Pycnodysostosis: A rare case report
1 Department of Orthopaedic Surgery and Traumatology II, Mohamed V Military Hospital, Faculty of Medicine and pharmacy, Mohamed V University, Rabat 10100, Morocco.
2 Department of Neonatology, Children hospital of Rabat, Faculty of Medicine and pharmacy, Mohamed V University, Rabat 10100, Morocco.
Research Article
World Journal of Biology Pharmacy and Health Sciences, 2024, 17(03), 050–054.
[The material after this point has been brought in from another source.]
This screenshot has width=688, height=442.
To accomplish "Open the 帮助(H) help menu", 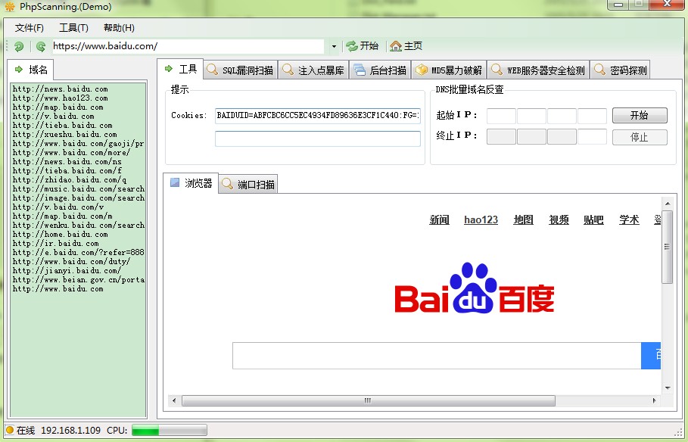I will coord(119,26).
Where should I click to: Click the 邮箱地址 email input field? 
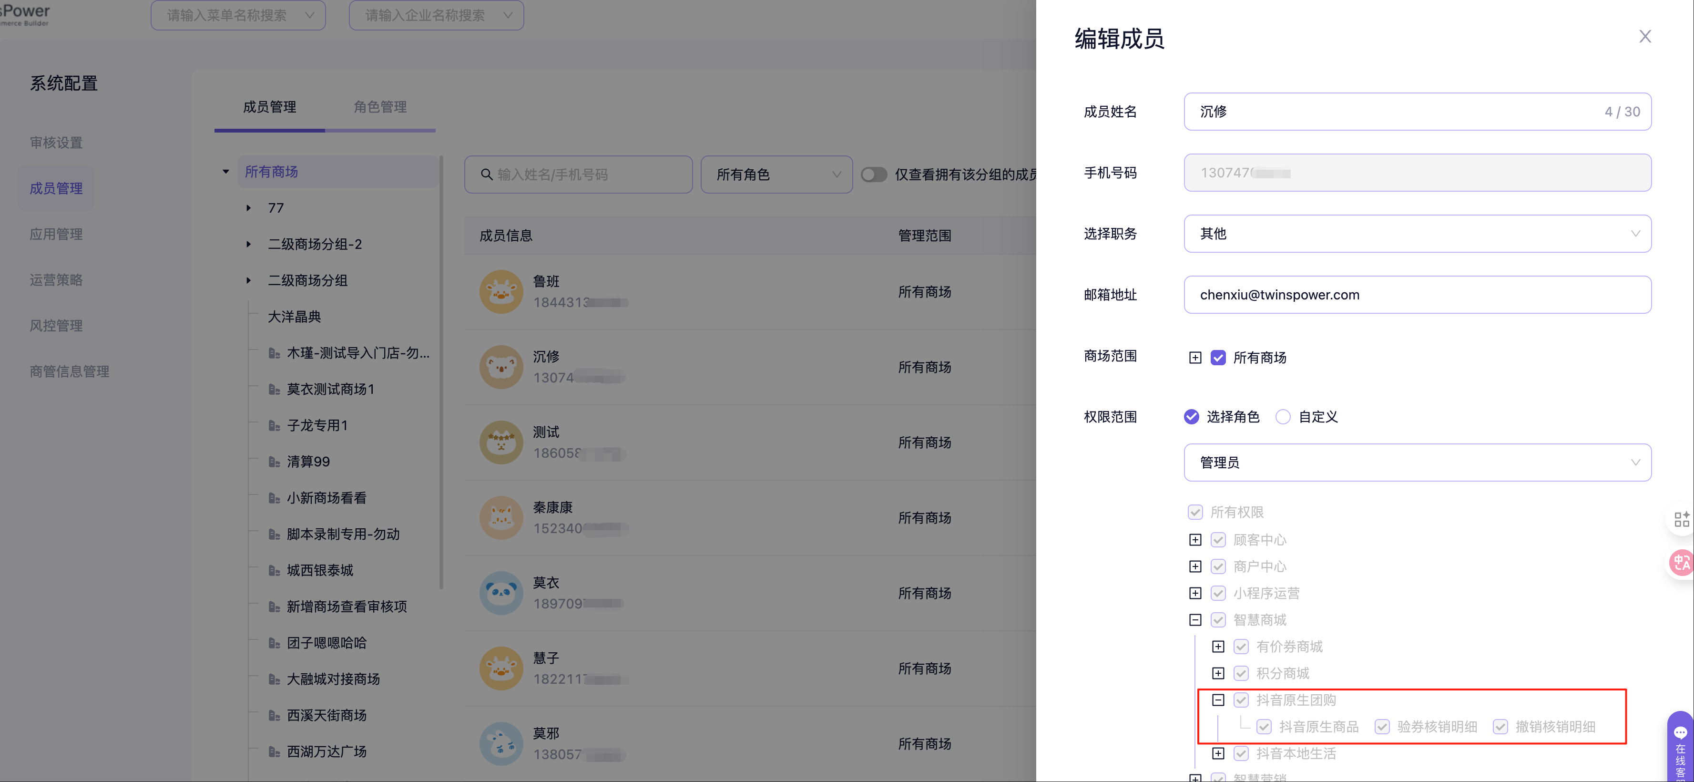[x=1417, y=295]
Article DOI: 10.30574/wjbphs.2024.17.3.0105
Publication history:
Received on 18 January 2024; revised on 02 March 2024; accepted on 04 March 2024
Abstract:
Pycnodysostosis is a rare genetic disorder characterized by dense but brittle bones, short stature, and dental anomalies. This review summarizes the clinical presentation, genetic basis, diagnostic methods, and management strategies for pycnodysostosis. Early recognition and multidisciplinary care are crucial for optimizing outcomes and improving the quality of life for affected individuals. Further research into the pathophysiology of pycnodysostosis may lead to novel therapeutic approaches. We report a case of pycnodysostosis in a 23-year-old male sustaining a low energy right femoral shaft fracture.
Keywords:
Bone Density; Short Stature; Genetic Disorder; Dental Abnormalities.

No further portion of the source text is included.